Extrait cité
------------------------------------------------------------------------
Quoi qu’il en soit, notre globe a bien subi un coup de froid. Il faut dire qu’alors, «le rayonnement du jeune Soleil était 30% plus faible qu’aujourd’hui. En outre, poursuit le chercheur lausannois, pour conserver une température élevée, il aurait fallu que l’atmosphère de la Terre renferme une très importante quantité de gaz à effet de serre, comme le CO2. Or, s’il y avait beaucoup plus de gaz de ce type que maintenant, il n’est pas certain qu’il y en ait eu suffisamment pour garantir, en permanence, un effet de serre très prononcé. Ces considérations ont donc conduit certains scientifiques à penser que la Terre avait pu se refroidir plus rapidement que ce que l’on pensait auparavant.»
------------------------------------------------------------------------
Consignes
Poursuivez l'extrait ci-dessus sur le refroidissement de la jeune Terre en reprenant juste après sa dernière phrase.

Données fournies
------------------------------------------------------------------------
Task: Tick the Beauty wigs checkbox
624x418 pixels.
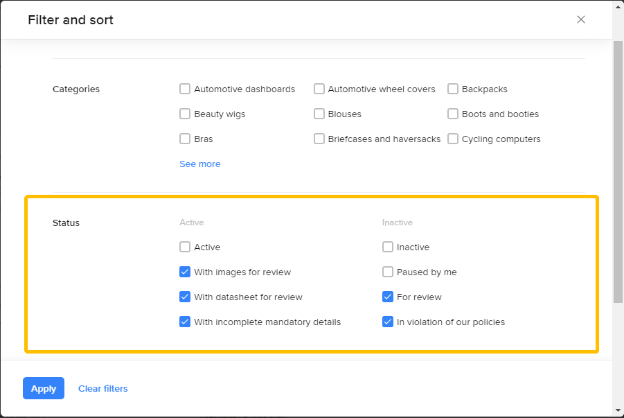Action: click(x=185, y=114)
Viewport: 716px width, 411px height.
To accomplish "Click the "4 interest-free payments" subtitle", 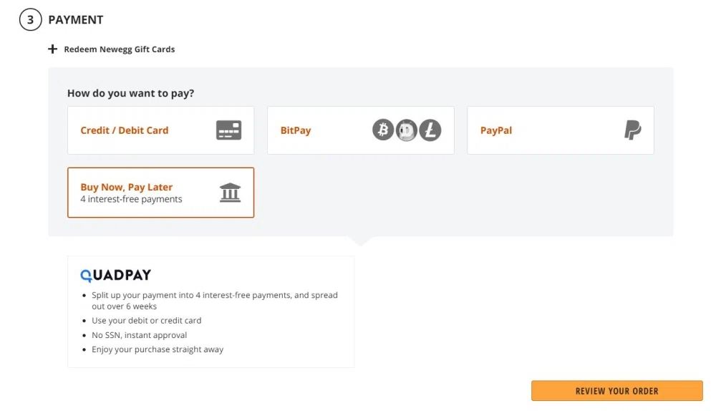I will click(131, 199).
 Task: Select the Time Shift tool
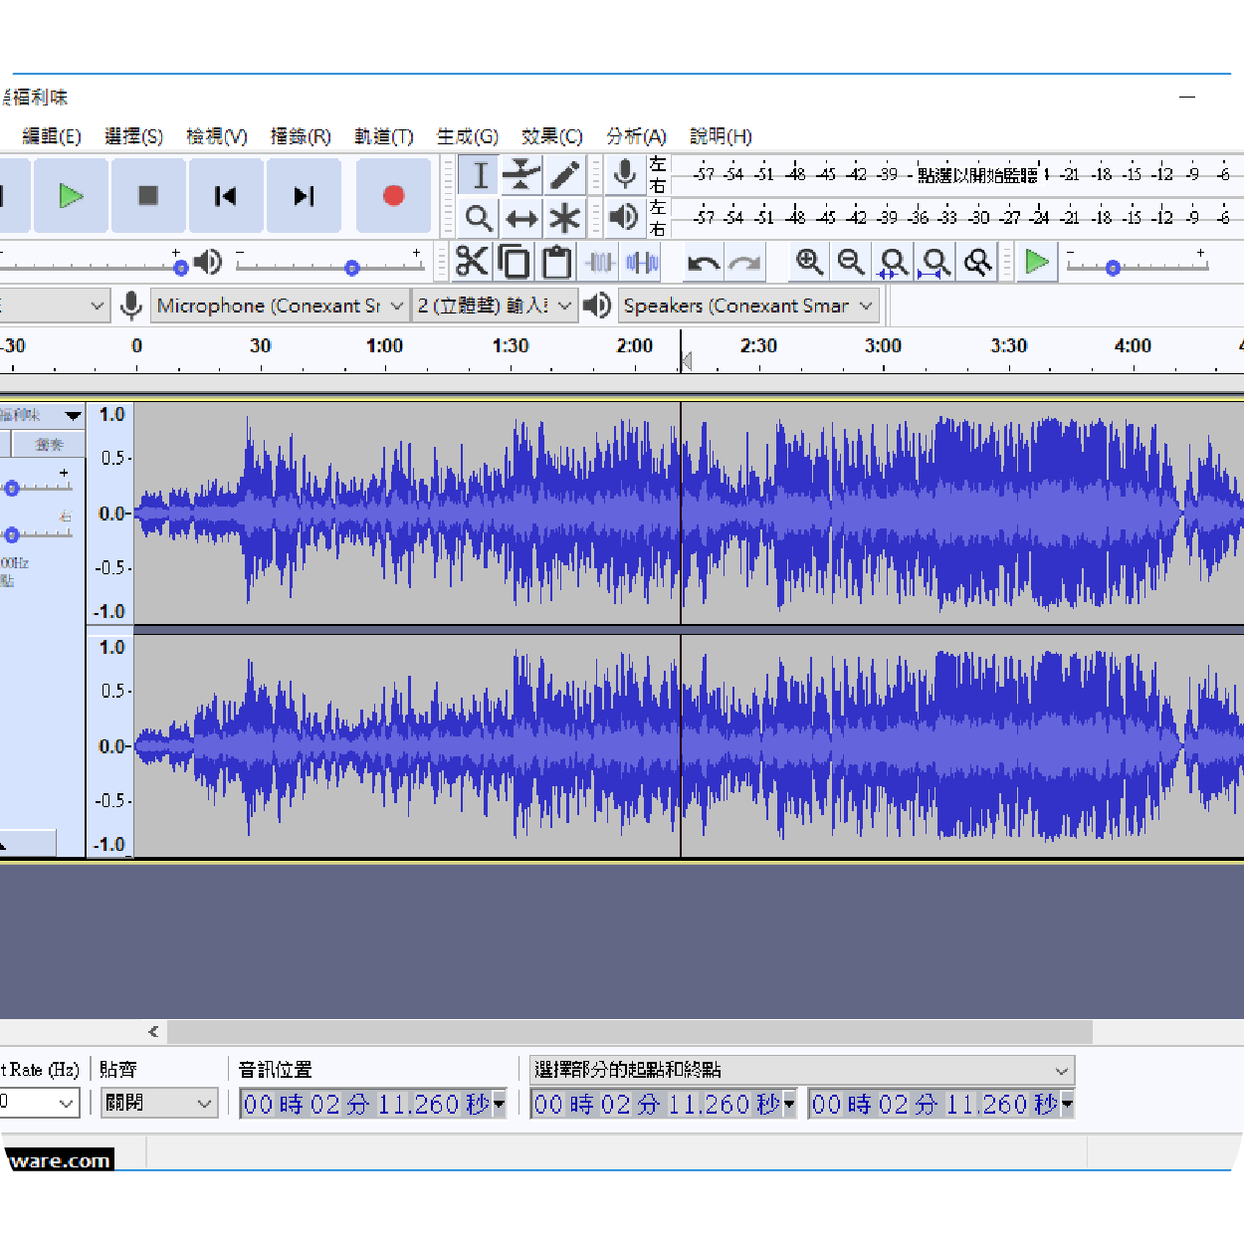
------------------------------------------------------------------------
Résultat
Le zircon confirme la théorie de la Terre primitive froide
C’est à ce stade qu’intervient le fragment de zircon, qui vient apporter de l’eau au moulin des partisans de cette hypothèse dite de «la Terre primitive froide». Puisque ce cristal date de 4,4 milliards d’années, cela signifie que dès cette époque, le magma originel avait en partie fait place à des roches et donc qu’»une croûte terrestre primitive était déjà en train de se différencier, explique Pierre Vonlanthen. D’autant, ajoute-t-il, que l’on a retrouvé dans ce zircon des micro-inclusions de quartz prouvant que le magma granitique duquel il était issu avait commencé à cristalliser».
Un autre indice plaide en faveur du refroidissement précoce de la Terre. «L’étude de la signature isotopique du cristal a révélé que le zircon était enrichi en oxygène 18, ce qui est compatible avec la présence d’eau à l’état liquide qui aurait donc coexisté avec le magma.» Cette eau aurait été amenée sur Terre par les différents planétésimaux et autres proto-comètes qui l’ont heurtée. Incorporée dans les roches comme les silicates, «elle a ensuite été vaporisée libérée dans l’atmosphère lors de l’impact géant qui a créé la Lune».
Quand la vie est-elle apparue sur Terre?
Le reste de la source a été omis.